[YOUR GOAL]
In the bike ride text, what gearing does the new bike have?

I stop in a side street and
lower the seat about a centimetre. My legs feel the right length now but still I
feel like I’m perched on the bike. In every other way I like it. It’s no lightweight
racing machine, but no heavier than the Rocket. The three-by-eight gearing fits
my riding style more than clusters of nine and ten sprockets.
The dropped bars are shallow
and raked back—more hand positions. The treaded tyres grab the wet gritty
gravel path. The brakes need hard pulling but will seat themselves in time. The
mudguards keep my feet dry as I whip through a few puddles. Nice.
I buy three books at Eastland,
including Robbie McEwen’s autobiography, One
way road, stow them in my new rack-sack and pedal home.
This morning I’m primed for my
first Red Star ride to work. It’s cold, grey as; I’m rugged up. I’m sluggish, not
fit, but the machine runs like a charm. The frame that seemed too big on
Saturday seems fine now; I feel like I’m in it, not on it.

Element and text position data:
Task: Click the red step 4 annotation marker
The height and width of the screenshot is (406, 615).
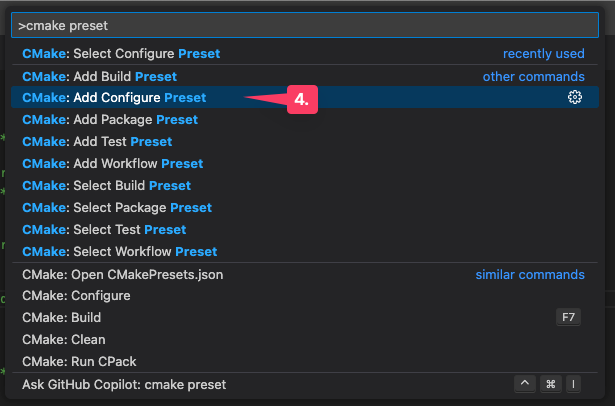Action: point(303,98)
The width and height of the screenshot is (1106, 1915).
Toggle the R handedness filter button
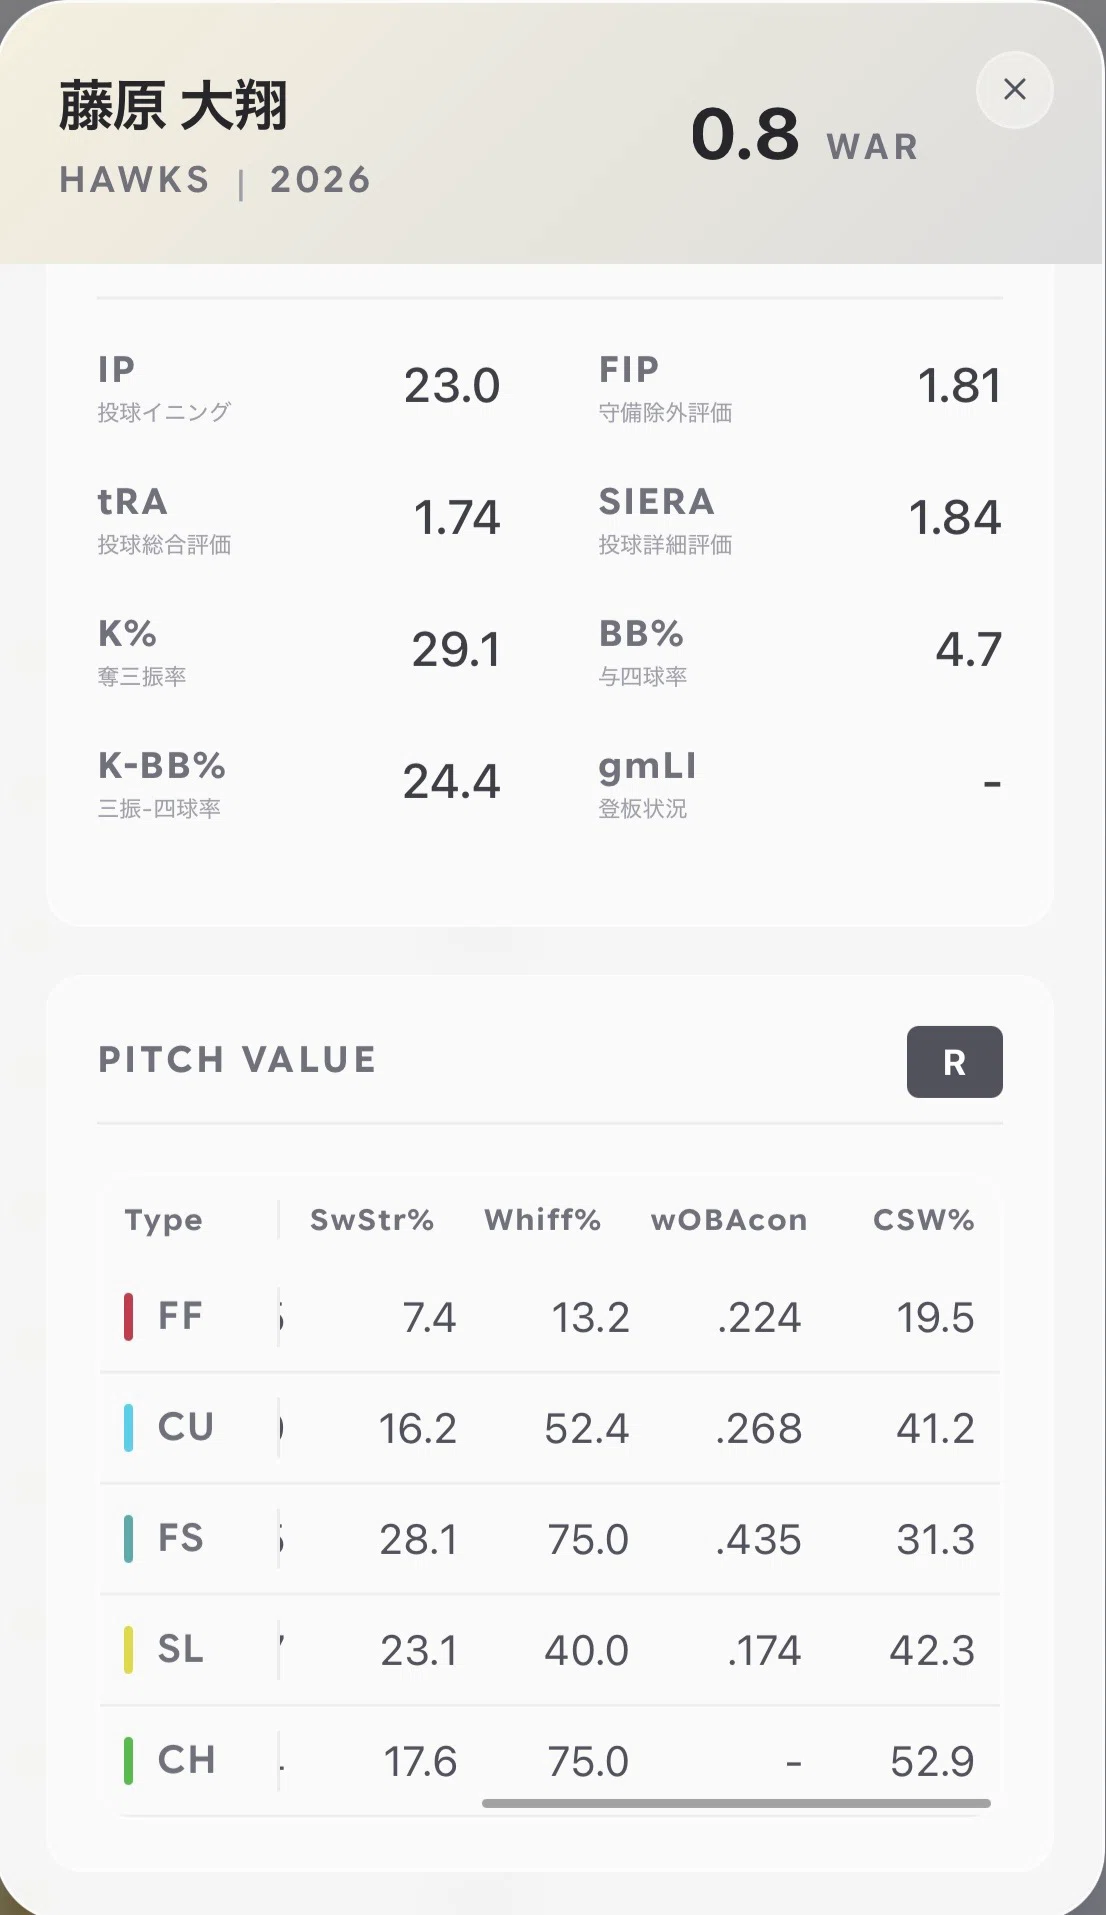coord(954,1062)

[FULL SOLUTION]
Three-by-eight gearing.